→ Information provided
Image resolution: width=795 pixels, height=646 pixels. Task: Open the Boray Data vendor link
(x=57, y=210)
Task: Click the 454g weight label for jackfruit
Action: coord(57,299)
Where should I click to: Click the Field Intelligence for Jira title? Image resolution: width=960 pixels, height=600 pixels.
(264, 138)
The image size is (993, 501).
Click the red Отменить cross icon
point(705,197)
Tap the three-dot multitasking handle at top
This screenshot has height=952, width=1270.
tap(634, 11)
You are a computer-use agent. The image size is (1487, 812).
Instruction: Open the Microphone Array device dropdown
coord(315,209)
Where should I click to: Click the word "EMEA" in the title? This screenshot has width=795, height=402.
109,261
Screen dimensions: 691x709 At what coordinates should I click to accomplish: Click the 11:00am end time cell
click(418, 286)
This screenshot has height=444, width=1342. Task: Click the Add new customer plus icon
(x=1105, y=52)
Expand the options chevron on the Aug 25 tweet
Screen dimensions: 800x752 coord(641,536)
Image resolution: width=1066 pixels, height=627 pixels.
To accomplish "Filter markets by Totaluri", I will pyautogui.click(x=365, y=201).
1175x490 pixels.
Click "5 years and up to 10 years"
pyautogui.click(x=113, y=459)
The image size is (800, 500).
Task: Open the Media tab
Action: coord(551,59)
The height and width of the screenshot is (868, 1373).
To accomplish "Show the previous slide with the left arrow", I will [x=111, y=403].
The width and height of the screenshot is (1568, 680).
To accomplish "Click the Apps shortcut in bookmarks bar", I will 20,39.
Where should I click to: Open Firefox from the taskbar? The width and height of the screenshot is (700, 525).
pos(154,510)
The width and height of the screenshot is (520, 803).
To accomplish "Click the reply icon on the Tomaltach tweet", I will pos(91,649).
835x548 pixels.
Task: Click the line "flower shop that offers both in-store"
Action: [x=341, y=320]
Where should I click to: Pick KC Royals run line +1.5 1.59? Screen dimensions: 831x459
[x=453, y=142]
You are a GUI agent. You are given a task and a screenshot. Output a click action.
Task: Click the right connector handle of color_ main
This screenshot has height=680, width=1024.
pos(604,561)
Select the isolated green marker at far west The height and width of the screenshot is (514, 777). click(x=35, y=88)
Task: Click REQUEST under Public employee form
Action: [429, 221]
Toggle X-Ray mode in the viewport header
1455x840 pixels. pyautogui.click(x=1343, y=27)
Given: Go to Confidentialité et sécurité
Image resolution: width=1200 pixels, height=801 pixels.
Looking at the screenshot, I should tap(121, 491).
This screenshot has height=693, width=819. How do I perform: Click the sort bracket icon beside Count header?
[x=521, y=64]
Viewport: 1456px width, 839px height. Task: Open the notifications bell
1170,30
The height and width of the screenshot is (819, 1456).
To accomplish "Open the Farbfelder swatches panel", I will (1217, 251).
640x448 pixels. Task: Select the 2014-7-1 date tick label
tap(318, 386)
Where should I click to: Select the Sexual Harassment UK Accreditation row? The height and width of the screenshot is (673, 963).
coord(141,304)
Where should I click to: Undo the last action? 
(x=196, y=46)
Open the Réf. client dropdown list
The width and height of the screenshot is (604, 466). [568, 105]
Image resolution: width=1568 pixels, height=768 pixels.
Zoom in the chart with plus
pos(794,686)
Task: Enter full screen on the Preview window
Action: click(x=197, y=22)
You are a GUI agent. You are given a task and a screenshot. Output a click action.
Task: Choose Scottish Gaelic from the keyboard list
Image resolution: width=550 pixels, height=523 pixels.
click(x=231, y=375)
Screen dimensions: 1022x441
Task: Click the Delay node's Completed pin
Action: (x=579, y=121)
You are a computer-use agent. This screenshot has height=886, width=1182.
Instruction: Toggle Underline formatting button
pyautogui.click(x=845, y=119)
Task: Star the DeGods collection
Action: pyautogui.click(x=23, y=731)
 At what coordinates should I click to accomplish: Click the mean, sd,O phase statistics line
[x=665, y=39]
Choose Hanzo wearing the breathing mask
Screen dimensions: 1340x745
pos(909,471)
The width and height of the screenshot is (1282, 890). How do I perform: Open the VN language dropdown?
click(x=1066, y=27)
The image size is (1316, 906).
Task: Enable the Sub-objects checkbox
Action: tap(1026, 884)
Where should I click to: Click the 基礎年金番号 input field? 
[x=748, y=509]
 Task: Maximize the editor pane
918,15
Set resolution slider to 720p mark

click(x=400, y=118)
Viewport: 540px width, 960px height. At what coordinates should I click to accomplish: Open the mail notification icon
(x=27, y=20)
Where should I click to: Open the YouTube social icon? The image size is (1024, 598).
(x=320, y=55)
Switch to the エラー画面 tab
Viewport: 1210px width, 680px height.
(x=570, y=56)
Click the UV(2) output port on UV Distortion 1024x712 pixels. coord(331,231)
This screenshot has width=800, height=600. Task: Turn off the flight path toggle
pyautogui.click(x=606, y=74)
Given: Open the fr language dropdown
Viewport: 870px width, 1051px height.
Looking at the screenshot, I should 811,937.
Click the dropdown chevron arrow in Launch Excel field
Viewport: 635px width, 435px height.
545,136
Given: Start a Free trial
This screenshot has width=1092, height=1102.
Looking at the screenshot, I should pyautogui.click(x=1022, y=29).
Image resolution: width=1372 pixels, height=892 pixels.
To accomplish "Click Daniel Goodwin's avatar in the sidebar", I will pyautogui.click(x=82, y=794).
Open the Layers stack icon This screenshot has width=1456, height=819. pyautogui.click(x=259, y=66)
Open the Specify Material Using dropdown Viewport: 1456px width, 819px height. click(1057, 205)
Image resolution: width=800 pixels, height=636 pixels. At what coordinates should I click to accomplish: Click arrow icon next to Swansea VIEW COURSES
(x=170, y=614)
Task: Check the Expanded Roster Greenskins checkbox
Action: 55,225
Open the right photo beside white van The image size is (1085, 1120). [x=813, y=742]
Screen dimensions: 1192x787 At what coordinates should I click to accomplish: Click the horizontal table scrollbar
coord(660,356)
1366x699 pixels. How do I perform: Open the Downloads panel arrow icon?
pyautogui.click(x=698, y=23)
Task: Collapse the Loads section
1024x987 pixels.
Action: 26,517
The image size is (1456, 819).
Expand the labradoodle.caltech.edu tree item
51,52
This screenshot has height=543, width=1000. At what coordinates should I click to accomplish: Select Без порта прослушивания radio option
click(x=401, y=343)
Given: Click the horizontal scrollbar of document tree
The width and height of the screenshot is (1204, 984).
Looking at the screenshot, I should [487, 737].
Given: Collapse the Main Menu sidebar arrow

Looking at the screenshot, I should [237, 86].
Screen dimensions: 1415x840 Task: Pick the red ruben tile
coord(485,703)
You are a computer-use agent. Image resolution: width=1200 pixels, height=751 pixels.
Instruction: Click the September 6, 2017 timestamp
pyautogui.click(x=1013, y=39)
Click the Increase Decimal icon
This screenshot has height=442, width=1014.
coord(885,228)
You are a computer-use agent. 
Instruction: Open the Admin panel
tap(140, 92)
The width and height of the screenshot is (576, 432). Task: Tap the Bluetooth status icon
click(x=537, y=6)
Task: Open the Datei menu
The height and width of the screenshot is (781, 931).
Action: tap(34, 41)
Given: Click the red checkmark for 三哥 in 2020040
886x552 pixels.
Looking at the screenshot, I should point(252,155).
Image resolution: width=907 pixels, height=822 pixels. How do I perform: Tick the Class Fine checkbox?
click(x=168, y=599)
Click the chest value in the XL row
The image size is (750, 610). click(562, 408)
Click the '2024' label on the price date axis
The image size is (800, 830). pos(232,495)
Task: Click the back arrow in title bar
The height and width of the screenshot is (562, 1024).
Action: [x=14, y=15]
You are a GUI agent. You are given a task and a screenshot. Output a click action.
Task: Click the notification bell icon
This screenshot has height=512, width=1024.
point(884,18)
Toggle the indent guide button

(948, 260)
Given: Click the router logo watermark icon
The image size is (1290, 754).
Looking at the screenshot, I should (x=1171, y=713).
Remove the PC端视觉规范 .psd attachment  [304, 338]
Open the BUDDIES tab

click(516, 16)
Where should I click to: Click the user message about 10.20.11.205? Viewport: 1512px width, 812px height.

→ Work to complete
Print, unchanged, the part of the entries that opens with the line containing "Given: Click the horizontal" and closes with the line containing "coord(485,703)", including both of those lines.

→ In response
Given: Click the horizontal scrollbar of document tree
The width and height of the screenshot is (1204, 984).
Looking at the screenshot, I should [487, 737].
Given: Collapse the Main Menu sidebar arrow

Looking at the screenshot, I should [237, 86].
Screen dimensions: 1415x840 Task: Pick the red ruben tile
coord(485,703)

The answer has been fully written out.